Компромисс догмы и логики – вот что такое теология. Теологию можно
бы переименовать в тео-логику. Законы ее выводятся чуть ли не
математически из аксиом-догм. В этом отличие от религиозной мистики
с ее прозрениями, не требующими цитат-доказательств.

Было бы естественным, чтобы во времена достаточно свободные почти
ничего не оставалось от догмы (как угнетающего, а не гносеологического
элемента), но этого не происходит. Люди (философы – не исключение)
предпочитают вообразить, что религия проще, чем она есть на самом
деле. Уйти, но не изучать подробнее, или – ересь, конечно – писать
наново. Если мы признаем эволюционность тварного мира, почему
же отказываем в развитии Божеству? Пока мы были детьми, нам нужно
было, чтобы родители кормили нас и покупали игрушки. Потом нам
захотелось красивой одежды. Потом – чтобы нас оставили в покое.
И только потом, когда мы вступили в возраст неторопливых раздумий,
стало ясно, насколько непросты родители. Если бросить панорамный
взгляд, любая частность поглощается общностью, система оказывается
подсистемой какой-то более обширной системы. Противоречий меньше,
чем если объяснять систему из себя.

Откуда мы пришли? Неизвестно. Куда идем? Падре замечательно умеет
ответить на этот вопрос – к совершенствованию. Трудно понять,
насколько ступени, которые придется проходить на этом пути коррелируют
с классическими иерархиями религиозной посвященности.
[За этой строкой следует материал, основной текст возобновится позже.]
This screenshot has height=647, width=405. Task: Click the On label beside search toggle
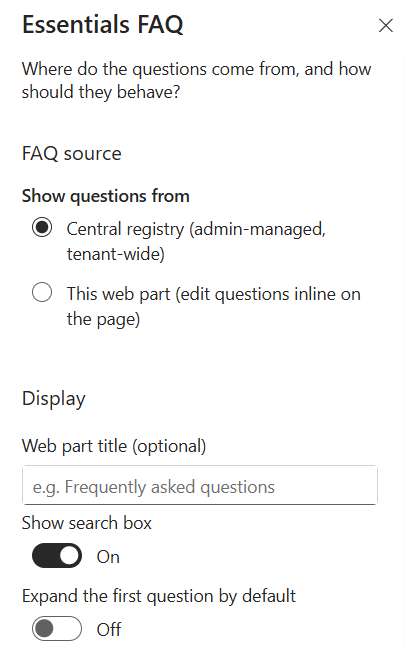pyautogui.click(x=108, y=557)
Финал пути зависит от идущего. Финал книги потрясает тем, что
пролог оказывается куда важнее, чем эпилог, и на вопрос «откуда
все» удается кое-как ответить. По мнению отца Тейара в адаптации
доктрины первородного греха к сегодняшнему дню, «единственная
поправка состоит в замене чрева нашей общей матери Евы коллективной
«матрицей» и наследственностью.» (стр. 309) Через Голливуд ли,
через Ватикан ли, знание придет, если оно необходимо. Ибо все
под контролем, и все способно к развитию. Направление для новой
абстракции задано и здесь. Радикальная матрица – это внушаемая
телесность; сгусток не плоти, но духа, которому внушается плоть.
Не дух, вдуваемый в тело, но тело, цепляемое на дух.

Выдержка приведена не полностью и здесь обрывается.